Exactly one year ago in Adelaide, Nasser Hussain observed England’s commanding 10-wicket triumph over India in the T20 World Cup semi-final. Following a comprehensive pursuit of 170 runs by Jason Roy and Jos Buttler, a disheartened Rohit Sharma struggled to contain his emotions in the dugout. However, something transformative took place within him that night. Rather than dwelling on the uncontrollable, he took it upon himself to initiate a change that has now propelled India into the final of the 2023 World Cup. Tired of the mundane and outdated batting approach of taking time to settle in before playing shots, Rohit chose to lead by example.
The result is an impressive total of 550 runs from 10 games at an average of 55. More significantly, Rohit’s strike rate of 124.15 is the highest among the top 10 leading run-scorers. While he may be ranked fifth behind the likes of Virat Kohli, Quinton de Kock, and the New Zealand duo of Rachin Ravindra and Daryl Mitchell, it is Rohit’s bold batting at the top that consistently sets the tone for India. In the semi-final against New Zealand, Rohit’s explosive 47 off 29 balls allowed Kohli, the anchor, to settle in before launching his own assault. This strategy has proven effective, and if Rohit can replicate it against Australia on Sunday, India’s chances of clinching the World Cup could significantly increase.
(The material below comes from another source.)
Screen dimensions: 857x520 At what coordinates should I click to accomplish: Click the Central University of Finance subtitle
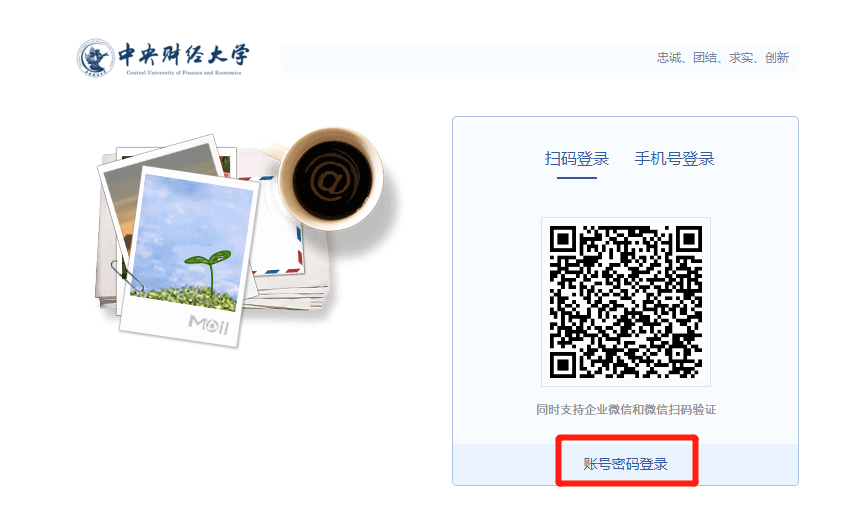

Rohit has received widespread praise from cricketing legends, including former England captain Hussain, who believes the Indian captain is the true hero behind their success for leading the necessary transition in this team of talented cricketers.
“We have DK with us. We were all there for that semi-final where they played meek, timid cricket, prodded along in the T20 World Cup semi-final, got a below-par score, and England knocked them off none down, won by 10 wickets. He said to DK ‘We’re going to have to change.’ It’s one thing saying that, and another thing walking the walk,” Hussain remarked after India’s 70-run victory over New Zealand at Mumbai’s Wankhede Stadium.
New Zealand posed a genuine litmus test for Rohit and India, who had previously struggled against the BlackCaps in ICC knockout games. However, Rohit changed the narrative, leading India’s charge with another quickfire innings, including four boundaries and four sixes. Unfazed by the pressure of a semi-final, he adhered to his effective and fearless approach.
“The real hero today was Rohit. It’s the first time they have been tested. The group stage, as he will know, is one thing, but knockout games are all about can you do it again? Can you play fearless cricket? The skipper went out there and showed everyone in the dressing room ‘We’re going to carry on exactly the same way,'” Hussain added.